Parce que nous avons tous quelque chose en commun, nous sommes faits de la même pâte humaine, universelle. Quand je vois l’autre, je me dis : « Il est comme moi, on rit des mêmes choses, on pleure des mêmes choses, on s’émerveille des mêmes choses ! » Notre vie, de façon basique, est organisée de la même façon !

Cette connaissance a des limites qu’il faut accepter : l’autre reste un mystère, on n’épuise pas cette connaissance.

Ma mère dit toujours : « Le ventre d’une personne, c’est comme un pays, ou une nation, ou un continent, tu ne peux savoir tout ce qui est caché ».

Alors, finalement, c’est quoi un migrant ? Un migrant, c’est d’abord quelqu’un ! Ce n’est pas un phénomène migratoire ! C’est quelqu’un qui est en marche vers de nouvelles expériences et de nouvelles rencontres. C’est un déplacé : il est parti, il a quitté son lieu d’origine, il a vécu la séparation.

Il a abandonné ce qui lui était familier, ceux qu’il aime, mais souvent il part pour partager avec les siens. C’est un nomade, quelqu’un qui amène son troupeau pour le faire paître, pour le faire boire.

Comme il doit physiquement « tout quitter » pour recommencer, il fait le ménage, il choisit ce qu’il laisse et ce qu’il emporte. Il doit apprendre à vivre avec l’imprévu : il a de la créativité, des ressources, des compétences pour vivre avec l’inconnu…

C’est un chercheur de trésor, mais il ne sait pas quel est ce trésor ni où il se trouve !
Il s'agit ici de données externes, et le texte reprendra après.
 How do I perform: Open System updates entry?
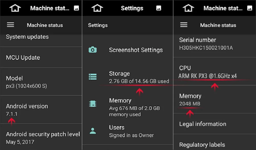(x=27, y=37)
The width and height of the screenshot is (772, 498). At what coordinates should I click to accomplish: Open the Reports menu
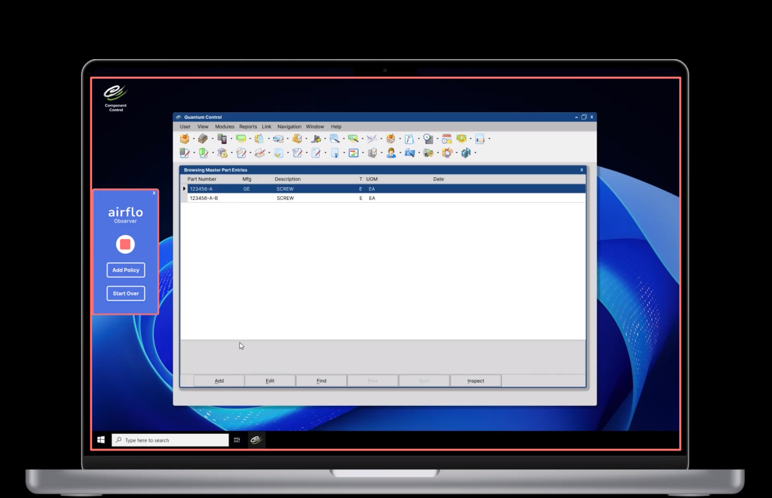click(x=248, y=127)
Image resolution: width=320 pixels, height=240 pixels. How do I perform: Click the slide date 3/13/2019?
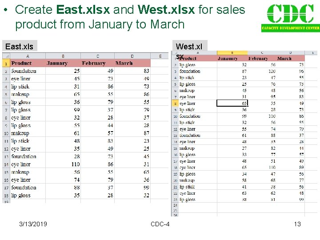tap(33, 224)
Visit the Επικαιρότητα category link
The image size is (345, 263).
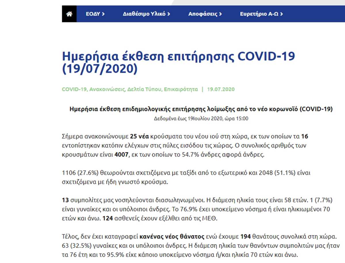coord(181,89)
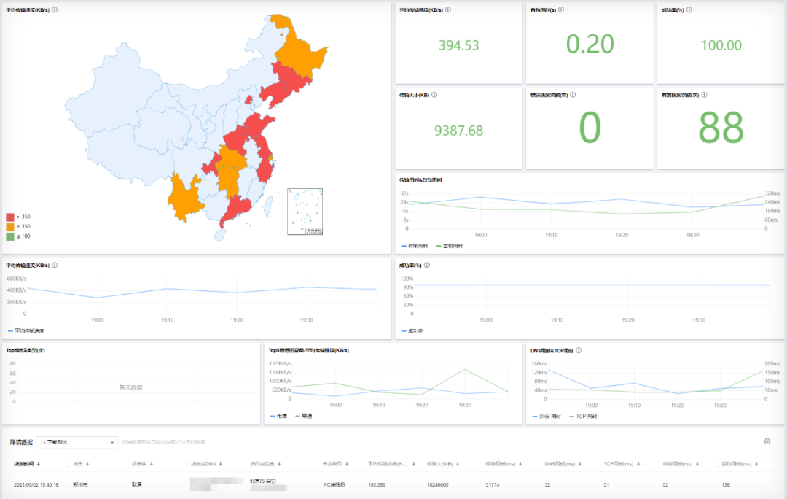Open the task type dropdown in 详情数据
This screenshot has width=787, height=499.
tap(77, 442)
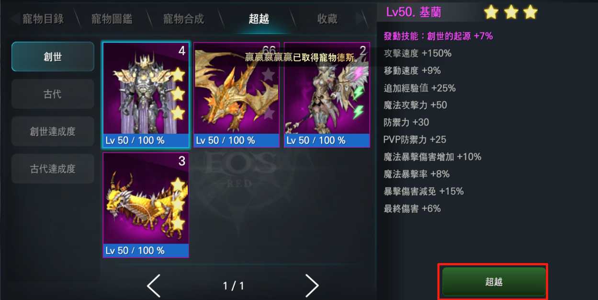This screenshot has width=598, height=300.
Task: Click the green 超越 button
Action: click(x=494, y=282)
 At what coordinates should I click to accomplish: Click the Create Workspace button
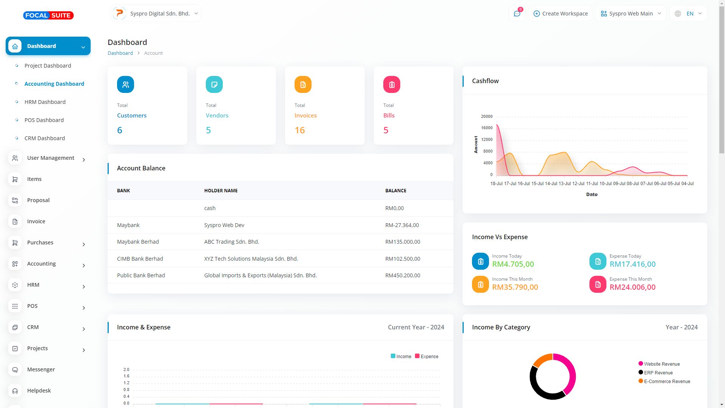[560, 14]
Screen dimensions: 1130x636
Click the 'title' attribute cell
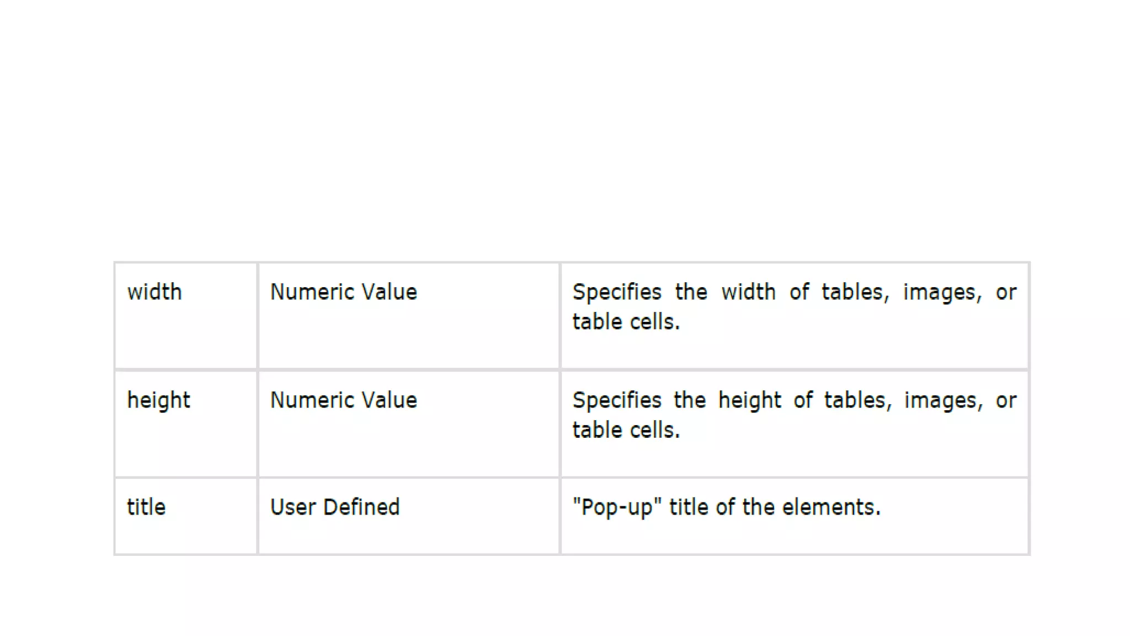[185, 516]
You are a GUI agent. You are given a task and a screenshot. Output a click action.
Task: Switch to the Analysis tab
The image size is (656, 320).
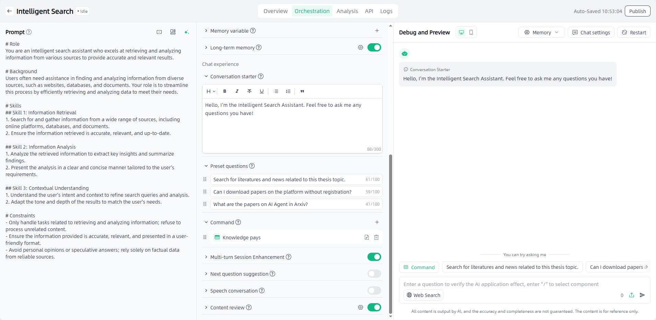coord(347,11)
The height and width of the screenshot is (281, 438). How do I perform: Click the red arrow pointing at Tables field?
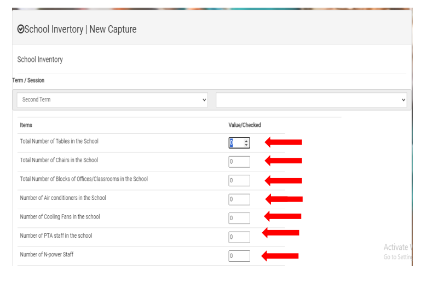[284, 142]
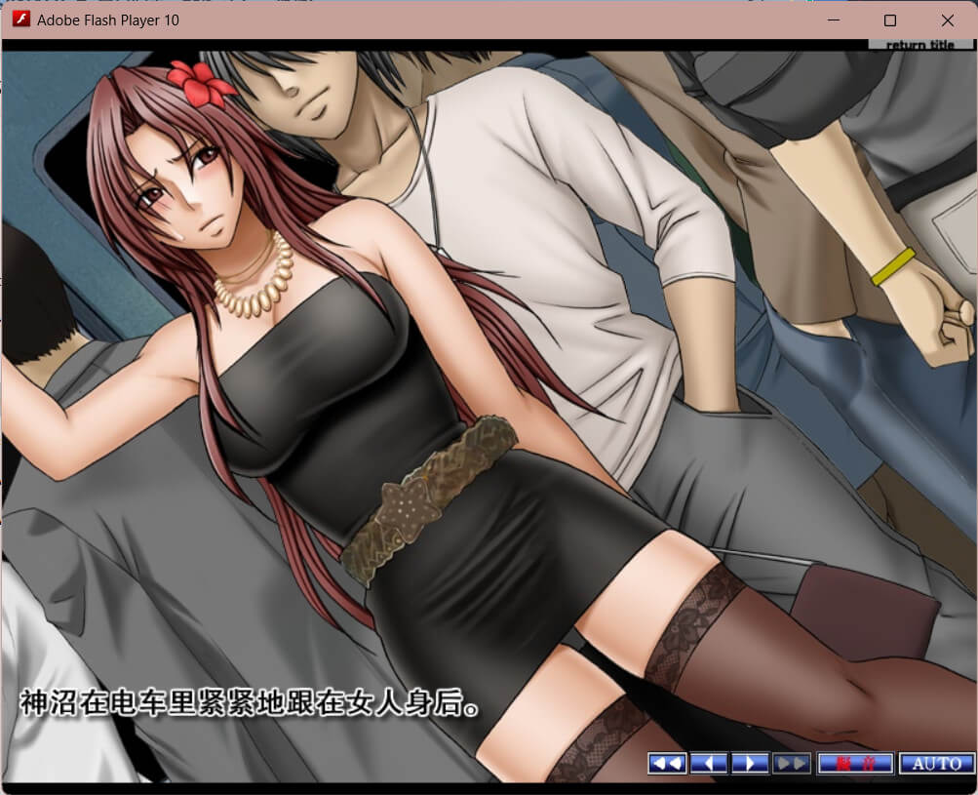Open the Flash Player title bar icon

pos(20,20)
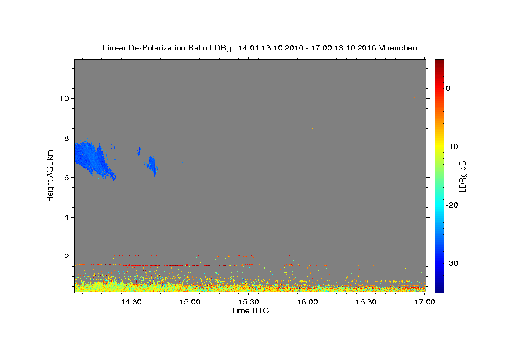Pick the cyan -20 dB colorbar section
The height and width of the screenshot is (351, 527).
(439, 205)
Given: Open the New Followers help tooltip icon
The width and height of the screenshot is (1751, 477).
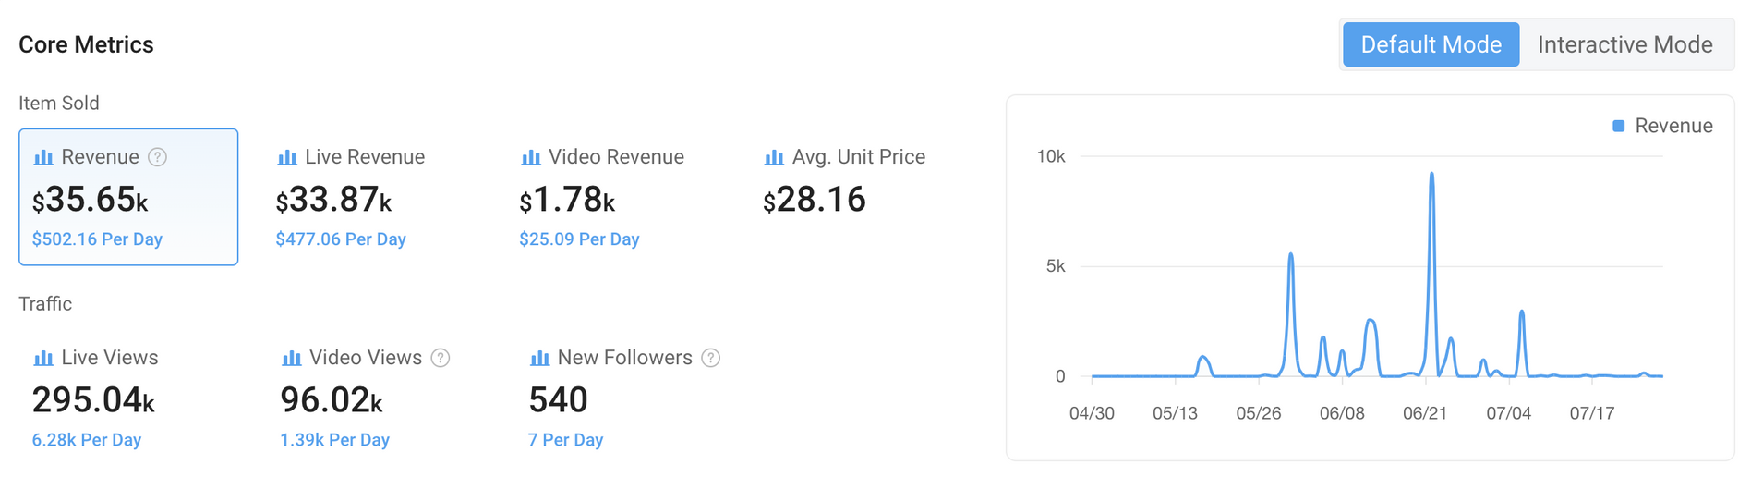Looking at the screenshot, I should click(x=710, y=358).
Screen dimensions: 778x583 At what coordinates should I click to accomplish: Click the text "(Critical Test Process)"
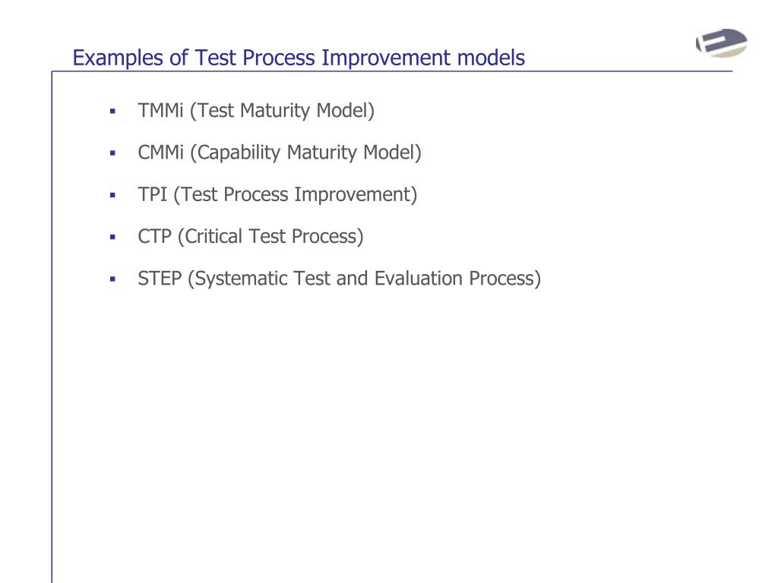click(270, 237)
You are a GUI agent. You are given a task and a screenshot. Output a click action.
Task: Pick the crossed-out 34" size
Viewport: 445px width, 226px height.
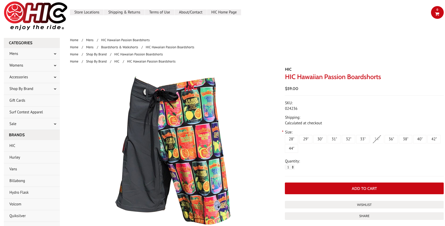[x=377, y=139]

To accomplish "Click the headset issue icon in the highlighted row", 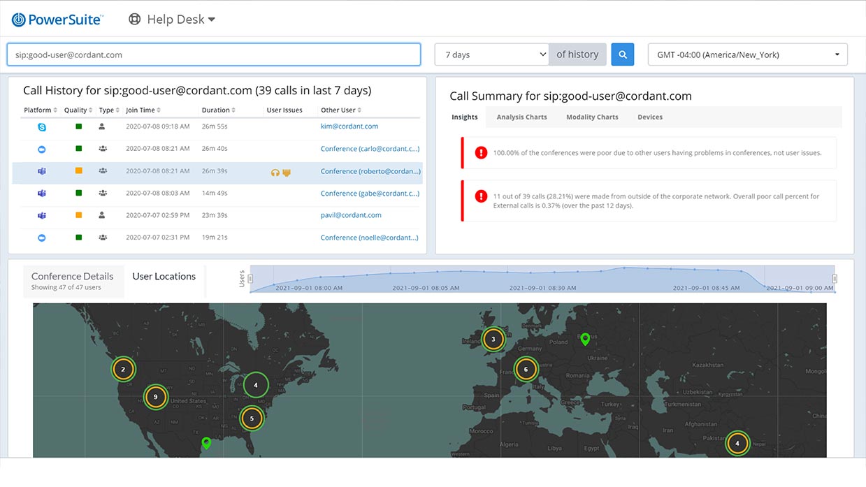I will 275,172.
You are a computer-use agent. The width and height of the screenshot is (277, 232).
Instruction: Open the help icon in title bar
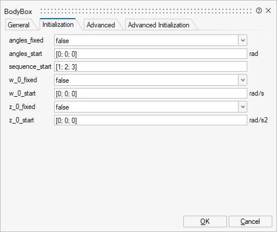(x=259, y=10)

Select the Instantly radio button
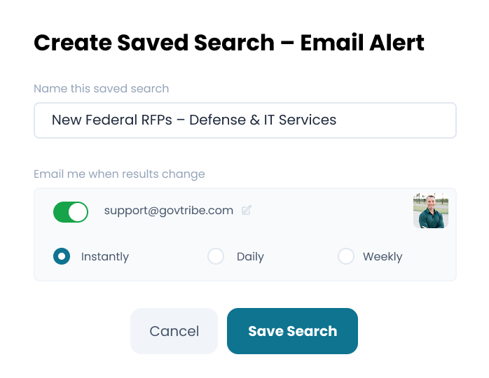pos(62,256)
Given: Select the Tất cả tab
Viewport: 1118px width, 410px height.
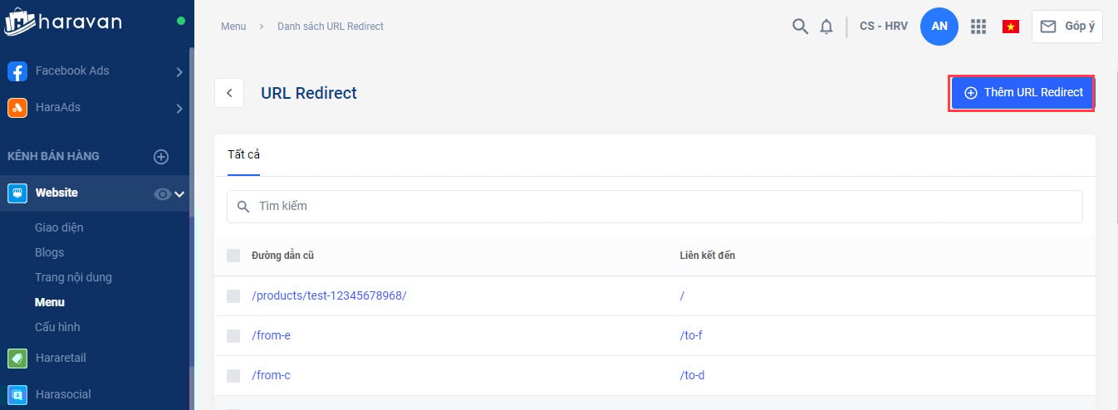Looking at the screenshot, I should coord(244,155).
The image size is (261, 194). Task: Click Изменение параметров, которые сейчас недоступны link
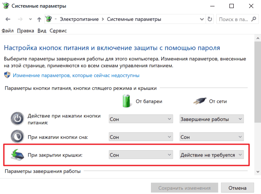(x=76, y=75)
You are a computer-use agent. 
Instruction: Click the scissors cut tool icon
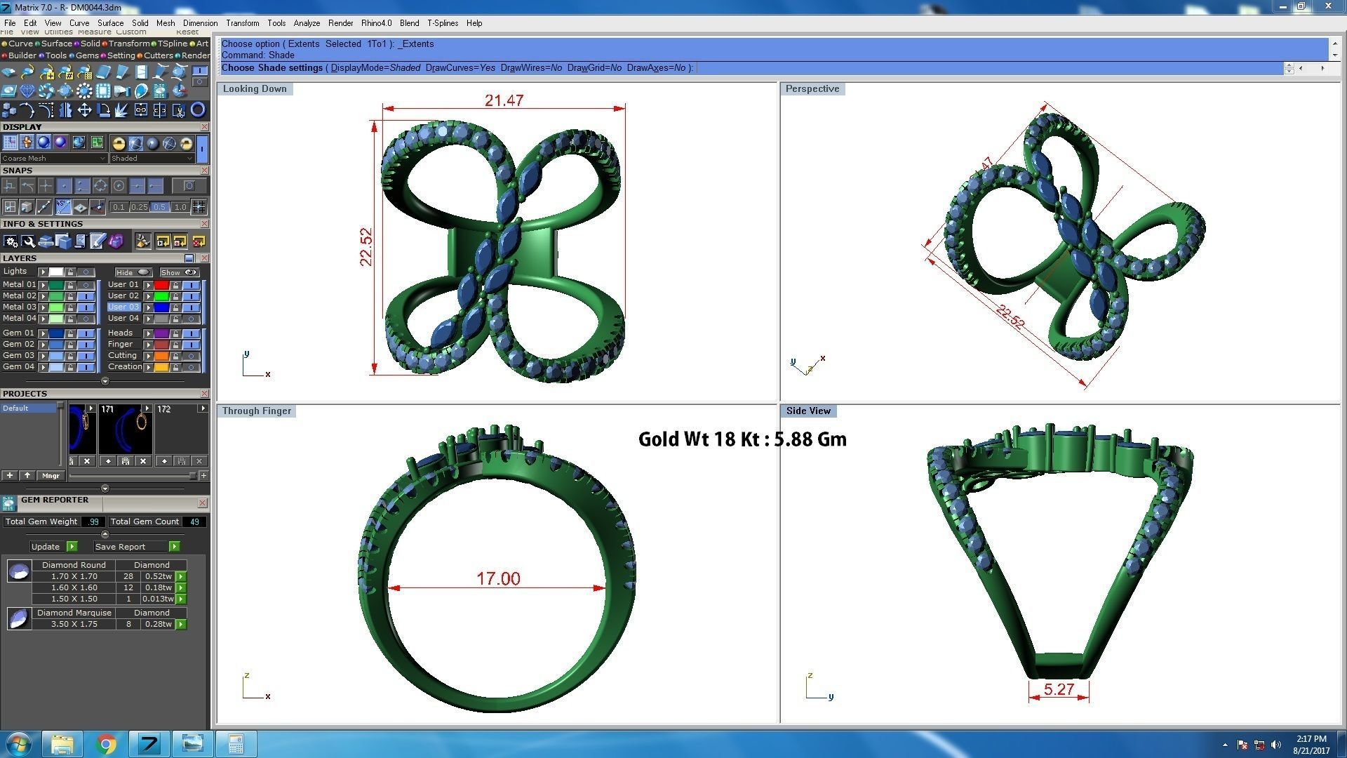[178, 109]
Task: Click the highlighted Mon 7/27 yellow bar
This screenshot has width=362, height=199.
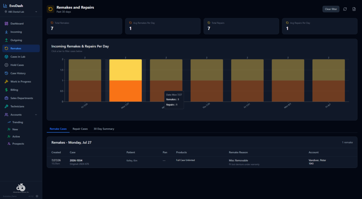Action: (x=125, y=70)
C’est un chasseur qui n’a pas trouvé à manger et il part chasser différemment. Peut-être luimême a-t-il été chassé (par la guerre ou des conditions de vie indignes). Mais il n’est pas toujours le bienvenu, il ne se sent pas accueilli, il peut être chassé à son tour.

Il est toujours le dernier, mais il veut cette place parce qu’il a toujours à apprendre avec n’importe qui !

La migration est une expérience de reconstruction de vie : on recommence par un départ, et on va faire des adaptations, de ce que l’on connaissait vers ce que l’on ne connaît pas.

Un migrant est quelqu’un qui se trouve, se retrouve dans l’expérience de la migration : en quittant ceux qu’il aime, il découvre qui il est.